### Required work
Each line from the one containing "Click the Ludashi mascot avatar" through the end of the data must be retyped exactly, and no other line.

Items from a data source:
[Start of Attachment]

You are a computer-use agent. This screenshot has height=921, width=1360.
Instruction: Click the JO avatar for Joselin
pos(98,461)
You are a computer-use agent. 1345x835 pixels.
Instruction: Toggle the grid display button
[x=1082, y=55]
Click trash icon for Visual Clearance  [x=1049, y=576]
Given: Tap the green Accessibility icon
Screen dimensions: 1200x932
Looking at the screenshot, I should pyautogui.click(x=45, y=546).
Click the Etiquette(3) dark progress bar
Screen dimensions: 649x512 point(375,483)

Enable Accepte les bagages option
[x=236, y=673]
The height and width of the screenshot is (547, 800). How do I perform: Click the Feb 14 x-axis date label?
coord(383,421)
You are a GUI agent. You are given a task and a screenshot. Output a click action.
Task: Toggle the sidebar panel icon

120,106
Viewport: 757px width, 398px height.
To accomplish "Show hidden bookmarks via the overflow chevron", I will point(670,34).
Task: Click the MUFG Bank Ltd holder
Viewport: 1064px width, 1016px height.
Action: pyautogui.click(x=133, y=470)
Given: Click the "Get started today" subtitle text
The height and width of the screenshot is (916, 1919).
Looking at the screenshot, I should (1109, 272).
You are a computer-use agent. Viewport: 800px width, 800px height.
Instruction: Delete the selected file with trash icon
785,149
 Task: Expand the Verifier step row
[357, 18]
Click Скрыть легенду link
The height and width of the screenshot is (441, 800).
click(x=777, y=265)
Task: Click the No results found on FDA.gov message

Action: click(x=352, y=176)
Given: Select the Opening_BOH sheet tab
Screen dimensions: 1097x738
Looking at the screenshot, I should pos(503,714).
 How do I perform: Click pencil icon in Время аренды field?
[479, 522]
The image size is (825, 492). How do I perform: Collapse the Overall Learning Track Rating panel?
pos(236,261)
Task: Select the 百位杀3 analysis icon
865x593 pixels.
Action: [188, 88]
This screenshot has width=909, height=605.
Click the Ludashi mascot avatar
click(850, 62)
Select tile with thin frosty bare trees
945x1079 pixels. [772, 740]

[End of Attachment]

### Answer
Click the Ludashi mascot avatar
click(850, 62)
Select tile with thin frosty bare trees
945x1079 pixels. [772, 740]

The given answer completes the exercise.